Etant entendu qu’il est hors de question de continuer de garder Abdou Labo dans le gouvernement, le limoger apparaîtrait comme une sorte de trahison à son égard. Pire, cette éventualité risque d’ameuter tous les autres soutiens du président lssoufou notamment, les transfuges des partis de l’opposition l’ayant rejoint. Ces derniers, risquent, et à juste titre, de se dire que leur moment de disgrâce va probablement arriver un jour ou l'autre. Il est vrai que la perte du sieur Labo n'a pas de véritable conséquence électorale car le poids de l’homme en la matière ne vaut pas grand-chose. Mais le sacrifier pieds et poings liés sur l’autel de l’implacable lutte contre Hama Amadou pourrait créer une turbulence dans le Boeing de la Renaissance. Déjà mécontents, d'autres dissidents pourraient se résoudre à regagner leurs partis politiques d’origine pour éviter de se retrouver dans une situation similaire à celle du ministre Labo.
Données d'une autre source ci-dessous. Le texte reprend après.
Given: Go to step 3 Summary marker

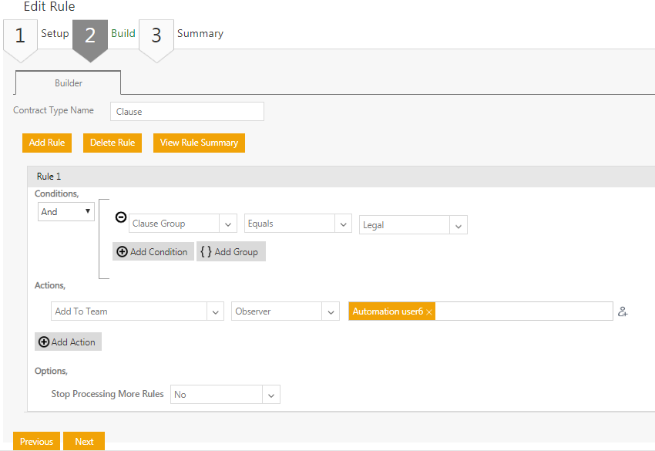Looking at the screenshot, I should pos(156,36).
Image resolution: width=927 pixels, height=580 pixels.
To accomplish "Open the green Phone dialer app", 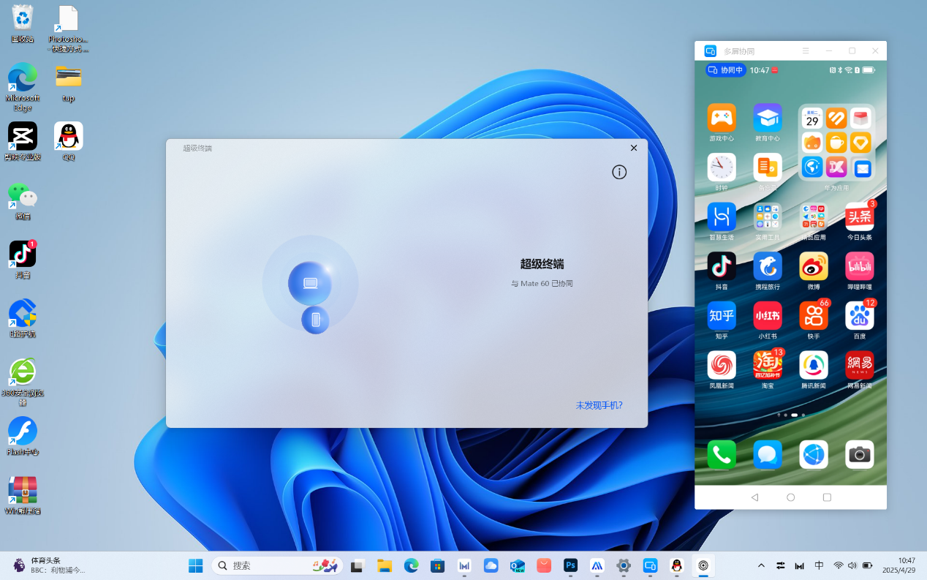I will coord(722,454).

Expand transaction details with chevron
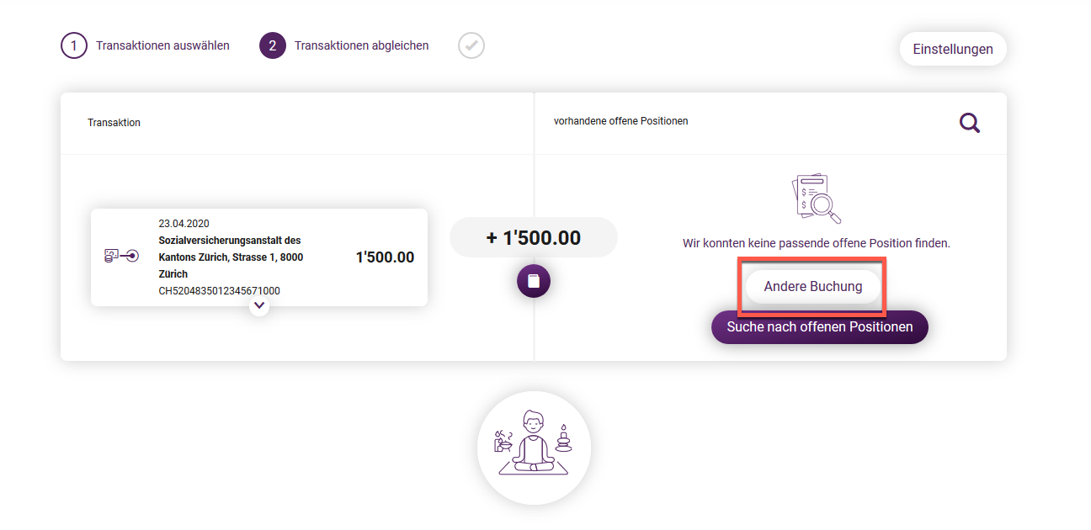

Et compte tenu du fait que pour beaucoup de dissidents, leur soutien au Guri System est guidé par un espoir d'impunité relativement aux indélicatesses qu’ils auraient commises antérieurement. Comme on peut le voir, cette affaire de « bébés stigmatisés »risque de poser d'énormes problèmes à ceux qui l’ont suscitée, ébruitée et menée. Pire, il pourrait même n'apporter aucun gain pour le régime du président Issoufou. Car même dans le cas où la culpabilité des personnes mises en cause venait à être établie, la principale cible, Hama Amadou, semble hors de portée. Au pire des cas, son épouse pourrait continuer de garder prison mais pour que lui, soit atteint, il faudra lever son immunité parlementaire. Chose extrêmement difficile puisqu’il faut avoir l'aval de 76 députés pour le faire. Et si le pouvoir avait à, son compte 76 parlementaires, soyez sûrs, que Hama Amadou ne serait pas en ce moment président de l’Assemblée nationale. Une motion de défiance l'aurait emporté depuis la dernière ‘session du parlement. Ce qui laisse penser que cette histoire de « bébés stigmatisés » pourraient coûter plus cher à la majorité qu'à l'opposition.